* Task brief: Could you return the listing below exactly, with every line intact?

* Entries supplied:
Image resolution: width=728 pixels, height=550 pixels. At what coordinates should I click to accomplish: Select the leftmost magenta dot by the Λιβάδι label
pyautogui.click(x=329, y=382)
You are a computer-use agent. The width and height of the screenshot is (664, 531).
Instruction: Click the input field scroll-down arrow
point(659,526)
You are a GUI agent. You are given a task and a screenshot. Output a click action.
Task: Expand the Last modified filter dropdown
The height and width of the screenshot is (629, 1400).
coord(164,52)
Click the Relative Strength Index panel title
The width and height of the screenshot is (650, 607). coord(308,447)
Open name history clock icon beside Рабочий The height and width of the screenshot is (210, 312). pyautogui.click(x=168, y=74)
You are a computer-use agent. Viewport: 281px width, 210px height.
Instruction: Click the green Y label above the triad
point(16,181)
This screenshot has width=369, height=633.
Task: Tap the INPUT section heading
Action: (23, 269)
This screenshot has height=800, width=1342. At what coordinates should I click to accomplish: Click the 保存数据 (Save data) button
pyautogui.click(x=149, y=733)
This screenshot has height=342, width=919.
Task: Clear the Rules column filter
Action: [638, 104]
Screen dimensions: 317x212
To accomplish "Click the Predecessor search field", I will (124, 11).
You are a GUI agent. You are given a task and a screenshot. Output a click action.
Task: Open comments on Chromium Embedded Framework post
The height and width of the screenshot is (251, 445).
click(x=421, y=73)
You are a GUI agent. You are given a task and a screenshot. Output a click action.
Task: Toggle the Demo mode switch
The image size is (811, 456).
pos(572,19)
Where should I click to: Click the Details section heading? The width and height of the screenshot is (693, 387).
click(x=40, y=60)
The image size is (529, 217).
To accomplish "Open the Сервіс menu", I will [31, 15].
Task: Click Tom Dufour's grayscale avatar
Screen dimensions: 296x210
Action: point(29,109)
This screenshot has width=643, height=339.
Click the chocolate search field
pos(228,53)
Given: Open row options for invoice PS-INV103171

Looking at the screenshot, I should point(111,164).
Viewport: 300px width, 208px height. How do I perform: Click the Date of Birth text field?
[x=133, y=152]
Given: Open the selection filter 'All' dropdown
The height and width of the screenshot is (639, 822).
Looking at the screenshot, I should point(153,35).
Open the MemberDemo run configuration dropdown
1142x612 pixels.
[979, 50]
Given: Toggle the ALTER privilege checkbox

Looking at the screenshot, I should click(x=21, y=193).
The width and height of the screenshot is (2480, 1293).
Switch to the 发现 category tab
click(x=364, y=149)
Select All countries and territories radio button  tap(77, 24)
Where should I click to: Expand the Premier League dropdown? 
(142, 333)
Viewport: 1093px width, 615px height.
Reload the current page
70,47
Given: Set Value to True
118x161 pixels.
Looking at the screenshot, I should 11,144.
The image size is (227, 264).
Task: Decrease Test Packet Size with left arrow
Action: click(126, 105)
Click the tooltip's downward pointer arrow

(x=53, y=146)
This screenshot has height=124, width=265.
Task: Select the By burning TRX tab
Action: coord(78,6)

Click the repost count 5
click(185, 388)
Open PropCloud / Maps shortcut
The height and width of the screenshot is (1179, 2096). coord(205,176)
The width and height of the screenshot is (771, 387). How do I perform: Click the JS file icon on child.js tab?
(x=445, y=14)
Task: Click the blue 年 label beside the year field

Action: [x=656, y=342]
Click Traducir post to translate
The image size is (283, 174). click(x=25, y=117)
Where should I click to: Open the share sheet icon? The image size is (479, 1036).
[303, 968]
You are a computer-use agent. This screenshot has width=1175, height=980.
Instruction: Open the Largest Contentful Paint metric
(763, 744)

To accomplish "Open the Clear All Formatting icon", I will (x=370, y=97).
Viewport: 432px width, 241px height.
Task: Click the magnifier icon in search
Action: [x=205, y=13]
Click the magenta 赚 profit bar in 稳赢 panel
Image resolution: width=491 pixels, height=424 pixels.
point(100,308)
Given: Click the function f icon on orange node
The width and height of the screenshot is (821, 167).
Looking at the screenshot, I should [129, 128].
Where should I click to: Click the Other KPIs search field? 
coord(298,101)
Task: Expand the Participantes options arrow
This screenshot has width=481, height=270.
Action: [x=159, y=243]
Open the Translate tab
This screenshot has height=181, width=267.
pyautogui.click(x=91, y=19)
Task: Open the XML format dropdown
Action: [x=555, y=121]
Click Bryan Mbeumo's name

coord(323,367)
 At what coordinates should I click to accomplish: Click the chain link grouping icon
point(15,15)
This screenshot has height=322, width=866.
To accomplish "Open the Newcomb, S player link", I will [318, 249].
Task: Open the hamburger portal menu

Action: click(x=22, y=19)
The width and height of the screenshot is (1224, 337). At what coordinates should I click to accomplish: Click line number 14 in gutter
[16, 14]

* Response for this exercise:
Image resolution: width=728 pixels, height=550 pixels. At what coordinates should I click to accomplish: Select the leftmost magenta dot by the Λιβάδι label
pyautogui.click(x=329, y=382)
You are a computer-use agent. The width and height of the screenshot is (664, 531).
Instruction: Click the input field scroll-down arrow
point(659,526)
You are a GUI agent. You are given a task and a screenshot. Output a click action.
Task: Expand the Last modified filter dropdown
The height and width of the screenshot is (629, 1400).
coord(164,52)
Click the Relative Strength Index panel title
The width and height of the screenshot is (650, 607). coord(308,447)
Open name history clock icon beside Рабочий The height and width of the screenshot is (210, 312). pyautogui.click(x=168, y=74)
You are a computer-use agent. Viewport: 281px width, 210px height.
Instruction: Click the green Y label above the triad
point(16,181)
This screenshot has width=369, height=633.
Task: Tap the INPUT section heading
Action: (23, 269)
This screenshot has height=800, width=1342. At what coordinates should I click to accomplish: Click the 保存数据 (Save data) button
pyautogui.click(x=149, y=733)
This screenshot has height=342, width=919.
Task: Clear the Rules column filter
Action: [638, 104]
Screen dimensions: 317x212
To accomplish "Click the Predecessor search field", I will (124, 11).
You are a GUI agent. You are given a task and a screenshot. Output a click action.
Task: Open comments on Chromium Embedded Framework post
The height and width of the screenshot is (251, 445).
click(x=421, y=73)
You are a GUI agent. You are given a task and a screenshot. Output a click action.
Task: Toggle the Demo mode switch
The image size is (811, 456).
pos(572,19)
Where should I click to: Click the Details section heading? The width and height of the screenshot is (693, 387).
click(x=40, y=60)
The image size is (529, 217).
To accomplish "Open the Сервіс menu", I will [31, 15].
Task: Click Tom Dufour's grayscale avatar
Screen dimensions: 296x210
Action: point(29,109)
This screenshot has width=643, height=339.
Click the chocolate search field
pos(228,53)
Given: Open row options for invoice PS-INV103171

Looking at the screenshot, I should point(111,164).
Viewport: 300px width, 208px height. How do I perform: Click the Date of Birth text field?
[x=133, y=152]
Given: Open the selection filter 'All' dropdown
The height and width of the screenshot is (639, 822).
Looking at the screenshot, I should point(153,35).
Open the MemberDemo run configuration dropdown
1142x612 pixels.
[979, 50]
Given: Toggle the ALTER privilege checkbox

Looking at the screenshot, I should click(x=21, y=193).
The width and height of the screenshot is (2480, 1293).
Switch to the 发现 category tab
click(x=364, y=149)
Select All countries and territories radio button  tap(77, 24)
Where should I click to: Expand the Premier League dropdown? 
(142, 333)
Viewport: 1093px width, 615px height.
Reload the current page
70,47
Given: Set Value to True
118x161 pixels.
Looking at the screenshot, I should 11,144.
The image size is (227, 264).
Task: Decrease Test Packet Size with left arrow
Action: click(126, 105)
Click the tooltip's downward pointer arrow

(x=53, y=146)
This screenshot has height=124, width=265.
Task: Select the By burning TRX tab
Action: coord(78,6)

Click the repost count 5
click(185, 388)
Open PropCloud / Maps shortcut
The height and width of the screenshot is (1179, 2096). coord(205,176)
The width and height of the screenshot is (771, 387). How do I perform: Click the JS file icon on child.js tab?
(x=445, y=14)
Task: Click the blue 年 label beside the year field

Action: [x=656, y=342]
Click Traducir post to translate
The image size is (283, 174). click(x=25, y=117)
Where should I click to: Open the share sheet icon? The image size is (479, 1036).
[303, 968]
You are a computer-use agent. This screenshot has width=1175, height=980.
Instruction: Open the Largest Contentful Paint metric
(763, 744)

To accomplish "Open the Clear All Formatting icon", I will (x=370, y=97).
Viewport: 432px width, 241px height.
Task: Click the magnifier icon in search
Action: [x=205, y=13]
Click the magenta 赚 profit bar in 稳赢 panel
Image resolution: width=491 pixels, height=424 pixels.
point(100,308)
Given: Click the function f icon on orange node
The width and height of the screenshot is (821, 167).
Looking at the screenshot, I should [129, 128].
Where should I click to: Click the Other KPIs search field? 
coord(298,101)
Task: Expand the Participantes options arrow
This screenshot has width=481, height=270.
Action: [x=159, y=243]
Open the Translate tab
This screenshot has height=181, width=267.
pyautogui.click(x=91, y=19)
Task: Open the XML format dropdown
Action: [x=555, y=121]
Click Bryan Mbeumo's name

coord(323,367)
 At what coordinates should I click to accomplish: Click the chain link grouping icon
point(15,15)
This screenshot has height=322, width=866.
To accomplish "Open the Newcomb, S player link", I will [318, 249].
Task: Open the hamburger portal menu

Action: click(x=22, y=19)
The width and height of the screenshot is (1224, 337). At what coordinates should I click to accomplish: Click line number 14 in gutter
[16, 14]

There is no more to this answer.